- _AIM OF THE TASK_
In the listing below, repeat exactly every line from the first through the line containing "Screen dimensions: 418x445", with nothing else.

- _AVAILABLE DATA_
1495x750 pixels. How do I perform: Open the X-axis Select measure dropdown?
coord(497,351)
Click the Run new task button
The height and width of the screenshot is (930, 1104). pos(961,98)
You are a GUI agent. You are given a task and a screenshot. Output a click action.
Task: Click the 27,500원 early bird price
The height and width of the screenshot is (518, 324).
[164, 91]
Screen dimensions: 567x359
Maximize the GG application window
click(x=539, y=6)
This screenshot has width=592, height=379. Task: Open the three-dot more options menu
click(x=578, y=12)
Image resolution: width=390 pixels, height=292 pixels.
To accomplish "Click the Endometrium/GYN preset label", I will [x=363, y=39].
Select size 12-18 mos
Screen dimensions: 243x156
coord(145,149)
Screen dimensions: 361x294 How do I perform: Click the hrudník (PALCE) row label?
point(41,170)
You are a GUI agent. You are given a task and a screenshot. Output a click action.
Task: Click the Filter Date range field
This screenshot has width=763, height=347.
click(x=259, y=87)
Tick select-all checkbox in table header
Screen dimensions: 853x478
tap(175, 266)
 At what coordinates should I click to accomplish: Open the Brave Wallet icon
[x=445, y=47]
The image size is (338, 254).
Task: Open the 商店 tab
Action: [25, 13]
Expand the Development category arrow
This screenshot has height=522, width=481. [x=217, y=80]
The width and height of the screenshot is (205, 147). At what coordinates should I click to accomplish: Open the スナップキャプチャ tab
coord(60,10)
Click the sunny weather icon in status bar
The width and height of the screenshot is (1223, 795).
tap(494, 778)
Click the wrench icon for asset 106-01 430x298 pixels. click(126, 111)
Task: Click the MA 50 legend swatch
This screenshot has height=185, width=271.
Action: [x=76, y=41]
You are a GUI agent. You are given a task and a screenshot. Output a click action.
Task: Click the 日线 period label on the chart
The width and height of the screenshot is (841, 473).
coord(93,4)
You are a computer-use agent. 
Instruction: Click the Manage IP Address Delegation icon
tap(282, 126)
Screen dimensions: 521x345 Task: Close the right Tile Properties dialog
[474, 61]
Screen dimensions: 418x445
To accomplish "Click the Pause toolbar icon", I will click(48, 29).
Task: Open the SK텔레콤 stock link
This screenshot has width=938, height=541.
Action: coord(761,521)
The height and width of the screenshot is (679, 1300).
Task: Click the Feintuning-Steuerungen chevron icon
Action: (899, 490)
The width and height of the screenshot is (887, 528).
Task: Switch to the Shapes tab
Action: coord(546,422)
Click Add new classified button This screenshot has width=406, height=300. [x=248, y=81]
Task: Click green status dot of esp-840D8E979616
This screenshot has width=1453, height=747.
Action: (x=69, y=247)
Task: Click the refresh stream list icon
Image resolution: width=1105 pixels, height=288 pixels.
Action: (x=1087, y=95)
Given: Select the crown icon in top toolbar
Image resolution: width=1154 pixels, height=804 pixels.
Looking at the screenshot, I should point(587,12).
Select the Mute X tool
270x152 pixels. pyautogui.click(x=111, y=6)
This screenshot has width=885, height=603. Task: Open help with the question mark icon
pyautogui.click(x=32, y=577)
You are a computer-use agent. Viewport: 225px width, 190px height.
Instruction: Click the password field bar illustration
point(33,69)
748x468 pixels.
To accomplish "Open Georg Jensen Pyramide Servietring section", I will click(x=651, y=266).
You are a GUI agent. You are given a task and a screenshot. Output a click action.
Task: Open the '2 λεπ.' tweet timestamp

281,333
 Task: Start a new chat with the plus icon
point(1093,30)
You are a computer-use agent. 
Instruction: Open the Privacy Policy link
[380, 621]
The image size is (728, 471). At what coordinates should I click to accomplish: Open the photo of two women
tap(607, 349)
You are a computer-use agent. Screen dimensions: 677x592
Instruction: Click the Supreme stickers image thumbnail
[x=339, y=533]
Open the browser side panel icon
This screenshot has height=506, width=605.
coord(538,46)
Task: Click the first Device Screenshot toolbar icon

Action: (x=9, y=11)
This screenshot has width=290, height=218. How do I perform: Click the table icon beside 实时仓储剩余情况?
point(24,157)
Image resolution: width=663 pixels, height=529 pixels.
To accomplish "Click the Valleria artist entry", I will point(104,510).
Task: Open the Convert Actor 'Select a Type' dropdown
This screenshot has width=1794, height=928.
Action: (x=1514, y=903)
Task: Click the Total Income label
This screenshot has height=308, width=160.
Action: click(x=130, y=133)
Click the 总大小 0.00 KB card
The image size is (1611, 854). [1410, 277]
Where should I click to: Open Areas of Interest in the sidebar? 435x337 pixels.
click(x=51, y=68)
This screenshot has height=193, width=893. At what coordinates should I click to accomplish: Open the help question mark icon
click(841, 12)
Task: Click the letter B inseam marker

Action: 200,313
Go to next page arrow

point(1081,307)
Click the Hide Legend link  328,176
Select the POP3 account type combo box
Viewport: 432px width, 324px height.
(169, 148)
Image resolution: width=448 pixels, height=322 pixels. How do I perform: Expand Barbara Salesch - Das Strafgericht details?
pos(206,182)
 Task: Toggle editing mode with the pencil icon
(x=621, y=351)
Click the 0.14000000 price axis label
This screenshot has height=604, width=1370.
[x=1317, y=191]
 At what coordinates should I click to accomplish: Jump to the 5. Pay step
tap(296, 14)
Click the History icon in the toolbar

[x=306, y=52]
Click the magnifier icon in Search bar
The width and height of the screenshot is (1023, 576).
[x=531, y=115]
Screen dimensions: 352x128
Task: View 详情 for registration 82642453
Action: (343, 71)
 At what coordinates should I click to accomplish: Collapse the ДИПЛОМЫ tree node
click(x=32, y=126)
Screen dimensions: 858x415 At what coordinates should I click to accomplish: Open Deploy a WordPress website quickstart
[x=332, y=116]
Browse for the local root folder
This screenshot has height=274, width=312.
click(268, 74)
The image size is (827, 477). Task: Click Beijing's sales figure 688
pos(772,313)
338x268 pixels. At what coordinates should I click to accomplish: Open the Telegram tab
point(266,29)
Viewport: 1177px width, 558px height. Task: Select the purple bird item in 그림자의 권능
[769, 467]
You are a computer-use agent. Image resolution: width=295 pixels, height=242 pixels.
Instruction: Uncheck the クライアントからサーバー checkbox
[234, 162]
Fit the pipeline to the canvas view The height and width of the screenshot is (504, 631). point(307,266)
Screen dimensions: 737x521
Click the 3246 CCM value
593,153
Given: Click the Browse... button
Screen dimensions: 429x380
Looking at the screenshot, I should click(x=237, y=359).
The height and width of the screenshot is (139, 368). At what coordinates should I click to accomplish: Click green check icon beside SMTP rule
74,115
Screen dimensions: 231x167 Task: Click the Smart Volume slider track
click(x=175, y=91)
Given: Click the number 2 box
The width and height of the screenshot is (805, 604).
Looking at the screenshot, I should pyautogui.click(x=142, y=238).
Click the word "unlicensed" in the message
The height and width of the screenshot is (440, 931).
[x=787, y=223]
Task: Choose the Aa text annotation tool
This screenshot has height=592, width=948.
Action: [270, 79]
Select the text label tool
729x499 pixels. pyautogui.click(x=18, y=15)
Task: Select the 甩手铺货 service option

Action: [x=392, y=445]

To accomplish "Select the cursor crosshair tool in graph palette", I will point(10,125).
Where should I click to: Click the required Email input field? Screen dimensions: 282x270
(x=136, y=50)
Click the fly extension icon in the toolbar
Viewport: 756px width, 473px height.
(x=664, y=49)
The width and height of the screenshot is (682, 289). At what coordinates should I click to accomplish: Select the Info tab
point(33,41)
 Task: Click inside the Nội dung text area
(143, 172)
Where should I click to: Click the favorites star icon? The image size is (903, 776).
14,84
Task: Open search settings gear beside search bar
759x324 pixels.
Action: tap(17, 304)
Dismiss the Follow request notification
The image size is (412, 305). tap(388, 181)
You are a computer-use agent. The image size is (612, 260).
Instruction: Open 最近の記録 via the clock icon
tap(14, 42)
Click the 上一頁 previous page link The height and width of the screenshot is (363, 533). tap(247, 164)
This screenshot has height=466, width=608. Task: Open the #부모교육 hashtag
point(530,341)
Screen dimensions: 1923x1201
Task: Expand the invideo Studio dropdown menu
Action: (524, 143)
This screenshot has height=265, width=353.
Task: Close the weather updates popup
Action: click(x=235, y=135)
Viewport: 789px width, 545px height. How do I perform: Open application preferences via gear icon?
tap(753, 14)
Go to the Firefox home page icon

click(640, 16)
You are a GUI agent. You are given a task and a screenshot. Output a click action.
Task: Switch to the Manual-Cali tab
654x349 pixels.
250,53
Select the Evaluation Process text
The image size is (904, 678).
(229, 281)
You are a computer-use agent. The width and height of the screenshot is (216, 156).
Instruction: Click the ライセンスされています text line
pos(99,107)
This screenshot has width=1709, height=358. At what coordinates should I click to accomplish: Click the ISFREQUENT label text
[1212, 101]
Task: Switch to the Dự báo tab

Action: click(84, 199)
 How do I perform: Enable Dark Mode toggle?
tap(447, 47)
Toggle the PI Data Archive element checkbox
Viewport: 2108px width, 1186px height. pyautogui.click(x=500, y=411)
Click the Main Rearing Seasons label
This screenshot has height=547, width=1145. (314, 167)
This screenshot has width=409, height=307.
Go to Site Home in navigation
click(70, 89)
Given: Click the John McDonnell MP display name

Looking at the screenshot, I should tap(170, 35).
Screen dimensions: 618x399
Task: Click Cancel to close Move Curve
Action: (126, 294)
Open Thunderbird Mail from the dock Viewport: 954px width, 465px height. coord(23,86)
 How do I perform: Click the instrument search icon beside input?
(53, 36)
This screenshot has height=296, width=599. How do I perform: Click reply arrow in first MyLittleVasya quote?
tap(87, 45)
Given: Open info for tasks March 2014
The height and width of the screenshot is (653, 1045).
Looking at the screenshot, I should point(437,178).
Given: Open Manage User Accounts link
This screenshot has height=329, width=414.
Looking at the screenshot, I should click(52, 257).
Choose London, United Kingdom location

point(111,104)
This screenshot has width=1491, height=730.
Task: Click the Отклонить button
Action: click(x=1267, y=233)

- _TASK ANSWER_
1495x750 pixels. How do I perform: Open the X-axis Select measure dropdown?
coord(497,351)
Click the Run new task button
The height and width of the screenshot is (930, 1104). pos(961,98)
You are a GUI agent. You are given a task and a screenshot. Output a click action.
Task: Click the 27,500원 early bird price
The height and width of the screenshot is (518, 324).
[164, 91]
Screen dimensions: 567x359
Maximize the GG application window
click(x=539, y=6)
This screenshot has width=592, height=379. Task: Open the three-dot more options menu
click(x=578, y=12)
Image resolution: width=390 pixels, height=292 pixels.
To accomplish "Click the Endometrium/GYN preset label", I will [x=363, y=39].
Select size 12-18 mos
Screen dimensions: 243x156
coord(145,149)
Screen dimensions: 361x294 How do I perform: Click the hrudník (PALCE) row label?
point(41,170)
You are a GUI agent. You are given a task and a screenshot. Output a click action.
Task: Click the Filter Date range field
This screenshot has width=763, height=347.
click(x=259, y=87)
Tick select-all checkbox in table header
Screen dimensions: 853x478
tap(175, 266)
 At what coordinates should I click to accomplish: Open the Brave Wallet icon
[x=445, y=47]
The image size is (338, 254).
Task: Open the 商店 tab
Action: [25, 13]
Expand the Development category arrow
This screenshot has height=522, width=481. [x=217, y=80]
The width and height of the screenshot is (205, 147). At what coordinates should I click to accomplish: Open the スナップキャプチャ tab
coord(60,10)
Click the sunny weather icon in status bar
The width and height of the screenshot is (1223, 795).
tap(494, 778)
Click the wrench icon for asset 106-01 430x298 pixels. click(126, 111)
Task: Click the MA 50 legend swatch
This screenshot has height=185, width=271.
Action: [x=76, y=41]
You are a GUI agent. You are given a task and a screenshot. Output a click action.
Task: Click the 日线 period label on the chart
The width and height of the screenshot is (841, 473).
coord(93,4)
You are a computer-use agent. 
Instruction: Click the Manage IP Address Delegation icon
tap(282, 126)
Screen dimensions: 521x345 Task: Close the right Tile Properties dialog
[474, 61]
Screen dimensions: 418x445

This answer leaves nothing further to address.